**What you need to do:** Reproduce everything from the line that contains "2 years (1375, 700)" down to the line that contains "Тематическая, специальная (490, 2340)" in the listing below, word for word and nothing more. Leave the pictures out.

**Data extract:**
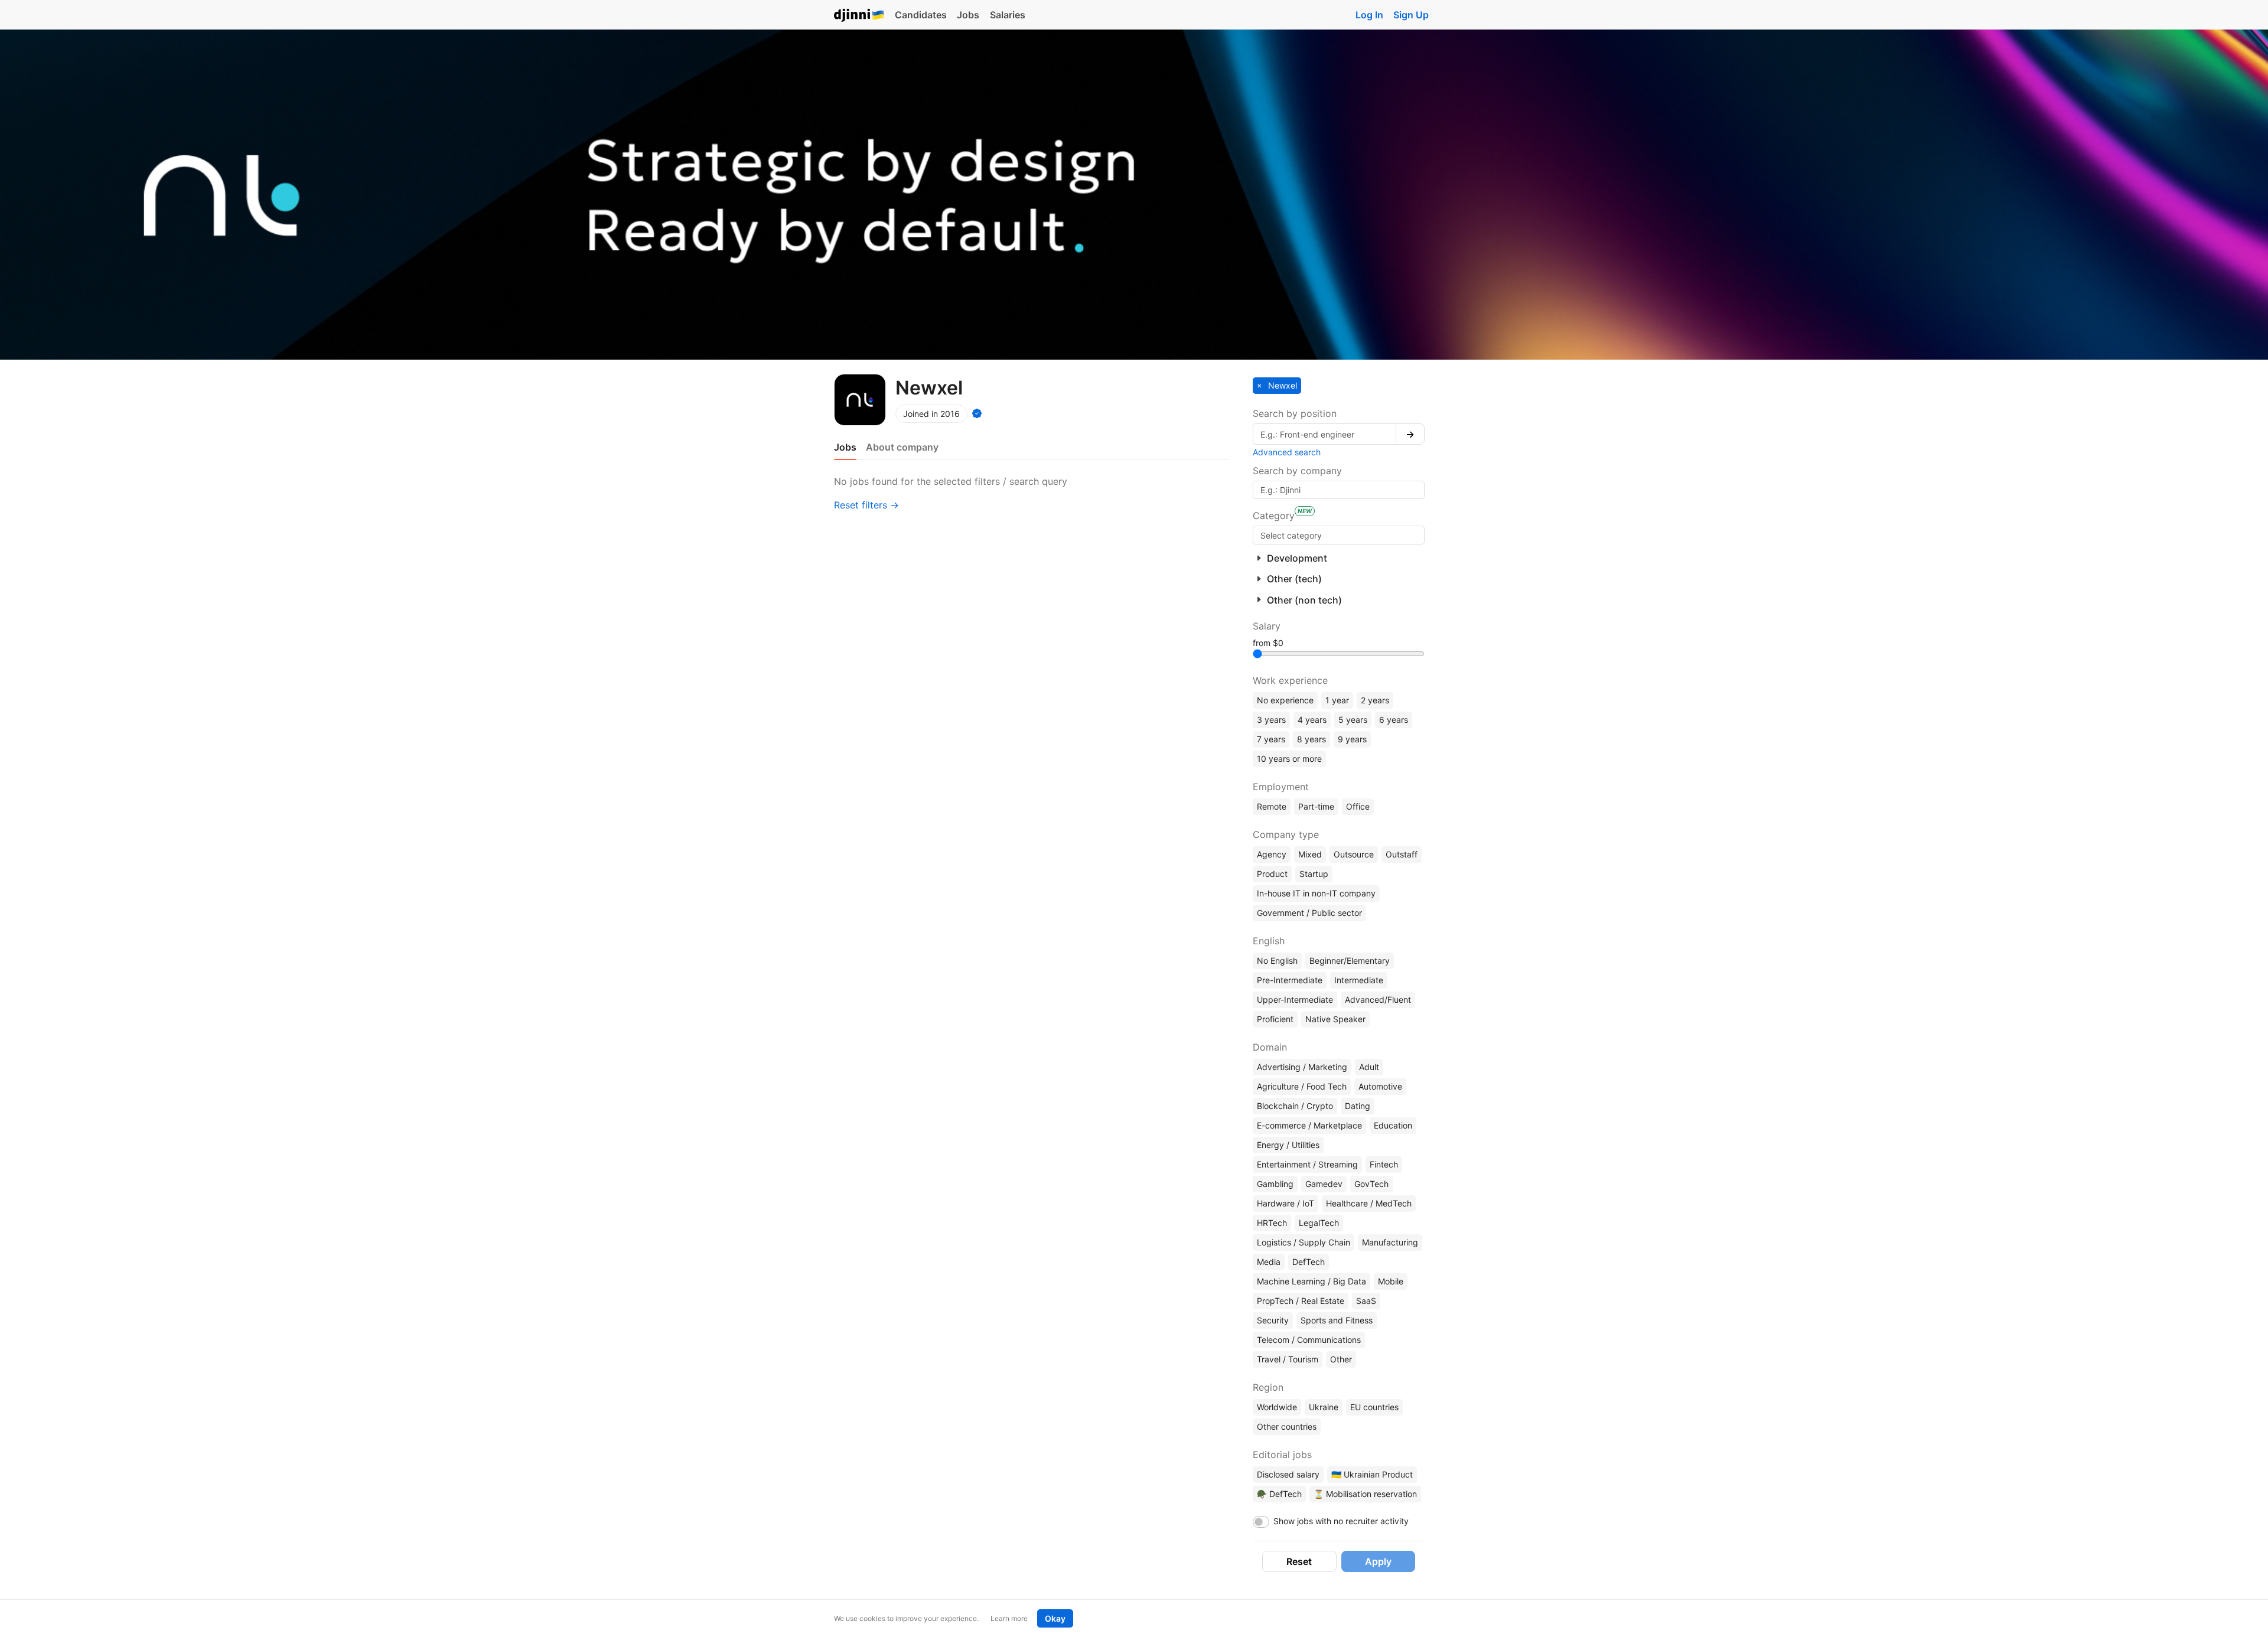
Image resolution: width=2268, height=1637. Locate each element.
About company (902, 447)
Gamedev (1323, 1184)
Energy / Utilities (1288, 1145)
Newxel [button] (1281, 385)
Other (1341, 1359)
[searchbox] (1339, 535)
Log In (1369, 15)
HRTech (1272, 1223)
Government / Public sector (1309, 913)
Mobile (1390, 1281)
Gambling (1275, 1184)
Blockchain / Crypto (1295, 1106)
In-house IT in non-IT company (1316, 893)
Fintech (1384, 1164)
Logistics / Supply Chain (1303, 1242)
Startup (1313, 874)
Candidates (921, 15)
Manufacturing (1390, 1242)
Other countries (1287, 1426)
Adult (1369, 1067)
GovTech (1371, 1184)
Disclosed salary (1288, 1474)
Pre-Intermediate (1289, 980)
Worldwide (1277, 1407)
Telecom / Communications (1309, 1340)
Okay (1055, 1618)
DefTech (1308, 1262)
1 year (1337, 700)
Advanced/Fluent (1378, 999)
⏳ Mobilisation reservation (1365, 1494)
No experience (1285, 700)
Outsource (1354, 854)
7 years (1271, 739)
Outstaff (1402, 854)
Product (1272, 874)
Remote (1271, 806)
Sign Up (1411, 15)
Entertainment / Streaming (1307, 1164)
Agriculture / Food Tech (1302, 1086)
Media (1268, 1262)
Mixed (1310, 854)
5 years (1352, 720)
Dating (1357, 1106)
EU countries (1374, 1407)
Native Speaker (1335, 1019)
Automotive (1380, 1086)
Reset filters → (866, 505)
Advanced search (1287, 452)
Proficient (1275, 1019)
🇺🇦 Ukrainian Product (1372, 1474)
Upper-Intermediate (1295, 999)
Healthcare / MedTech (1369, 1203)
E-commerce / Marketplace (1309, 1125)
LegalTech (1319, 1223)
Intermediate (1358, 980)
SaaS (1366, 1301)
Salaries (1007, 15)
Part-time (1316, 806)
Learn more (1009, 1618)
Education (1393, 1125)
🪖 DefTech (1279, 1494)
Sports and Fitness (1337, 1320)
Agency (1271, 854)
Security (1273, 1320)
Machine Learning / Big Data (1311, 1281)
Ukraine (1323, 1407)
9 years (1352, 739)
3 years (1271, 720)
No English (1277, 961)
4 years (1312, 720)
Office (1358, 806)
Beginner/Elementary (1349, 961)
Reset (1299, 1561)
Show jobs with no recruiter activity (1341, 1521)
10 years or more (1289, 759)
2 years (1375, 700)
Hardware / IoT (1285, 1203)
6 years (1393, 720)
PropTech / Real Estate (1300, 1301)
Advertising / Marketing (1302, 1067)
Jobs (968, 15)
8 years (1311, 739)
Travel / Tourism (1287, 1359)
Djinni (859, 15)
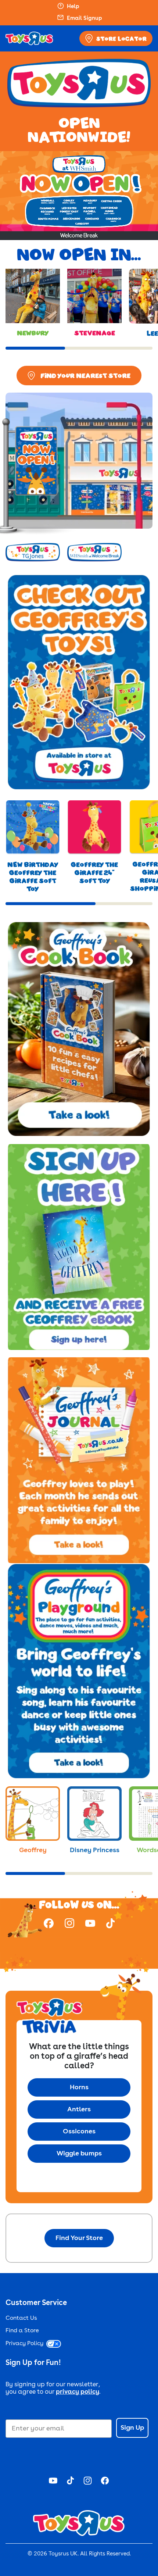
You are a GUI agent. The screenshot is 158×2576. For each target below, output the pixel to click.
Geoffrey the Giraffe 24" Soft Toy (94, 872)
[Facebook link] (49, 1924)
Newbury (33, 333)
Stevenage (94, 333)
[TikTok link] (110, 1924)
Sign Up (132, 2428)
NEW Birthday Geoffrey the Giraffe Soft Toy (32, 876)
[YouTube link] (90, 1924)
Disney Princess (94, 1850)
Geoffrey (33, 1850)
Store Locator (121, 38)
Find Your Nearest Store (85, 375)
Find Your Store (79, 2238)
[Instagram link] (69, 1924)
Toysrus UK (63, 2554)
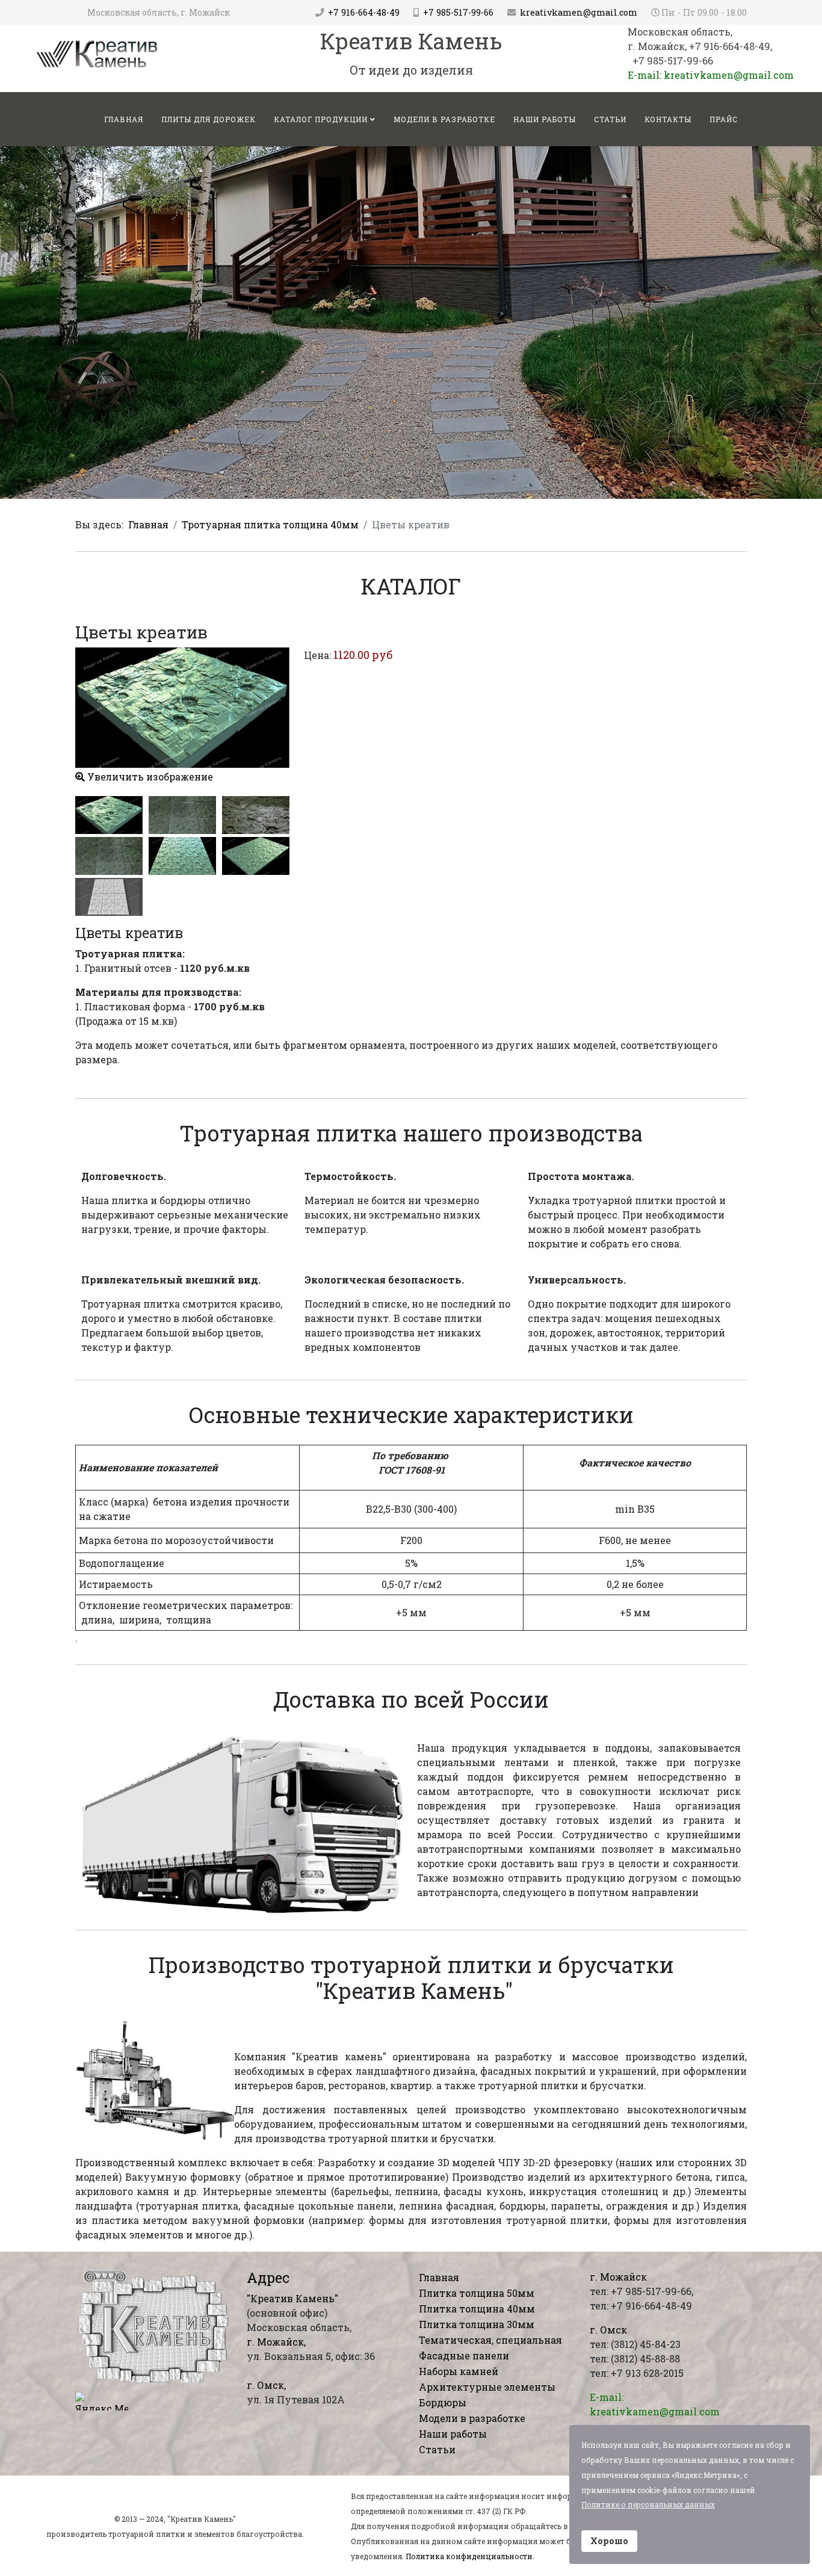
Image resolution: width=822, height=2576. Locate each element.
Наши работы (544, 119)
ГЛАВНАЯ (123, 119)
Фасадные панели (464, 2355)
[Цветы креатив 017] (255, 856)
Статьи (610, 119)
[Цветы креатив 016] (182, 856)
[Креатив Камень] (97, 53)
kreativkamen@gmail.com (578, 12)
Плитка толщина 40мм (477, 2308)
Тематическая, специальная (490, 2340)
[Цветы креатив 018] (109, 897)
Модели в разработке (444, 119)
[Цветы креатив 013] (182, 815)
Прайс (723, 119)
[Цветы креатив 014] (255, 815)
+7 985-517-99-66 (458, 12)
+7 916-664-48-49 (364, 12)
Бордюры (442, 2402)
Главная (148, 524)
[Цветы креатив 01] (109, 815)
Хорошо (609, 2541)
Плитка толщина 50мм (476, 2293)
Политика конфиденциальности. (470, 2556)
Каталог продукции (321, 119)
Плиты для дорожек (208, 119)
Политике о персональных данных (648, 2504)
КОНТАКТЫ (667, 119)
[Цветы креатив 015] (109, 856)
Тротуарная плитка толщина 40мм (270, 524)
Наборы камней (458, 2371)
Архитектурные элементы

**Your solution:**
2 years (1375, 700)
Hardware / IoT (1285, 1203)
6 years (1393, 720)
PropTech / Real Estate (1300, 1301)
Advertising / Marketing (1302, 1067)
Jobs (968, 15)
8 years (1311, 739)
Travel / Tourism (1287, 1359)
Djinni (859, 15)
You are a GUI agent. The screenshot is 158×2576. For each target below, output the pixel to click.
Geoffrey the Giraffe 24" Soft Toy (94, 872)
[Facebook link] (49, 1924)
Newbury (33, 333)
Stevenage (94, 333)
[TikTok link] (110, 1924)
Sign Up (132, 2428)
NEW Birthday Geoffrey the Giraffe Soft Toy (32, 876)
[YouTube link] (90, 1924)
Disney Princess (94, 1850)
Geoffrey (33, 1850)
Store Locator (121, 38)
Find Your Nearest Store (85, 375)
Find Your Store (79, 2238)
[Instagram link] (69, 1924)
Toysrus UK (63, 2554)
Image resolution: width=822, height=2576. Locate each element.
Наши работы (544, 119)
ГЛАВНАЯ (123, 119)
Фасадные панели (464, 2355)
[Цветы креатив 017] (255, 856)
Статьи (610, 119)
[Цветы креатив 016] (182, 856)
[Креатив Камень] (97, 53)
kreativkamen@gmail.com (578, 12)
Плитка толщина 40мм (477, 2308)
Тематическая, специальная (490, 2340)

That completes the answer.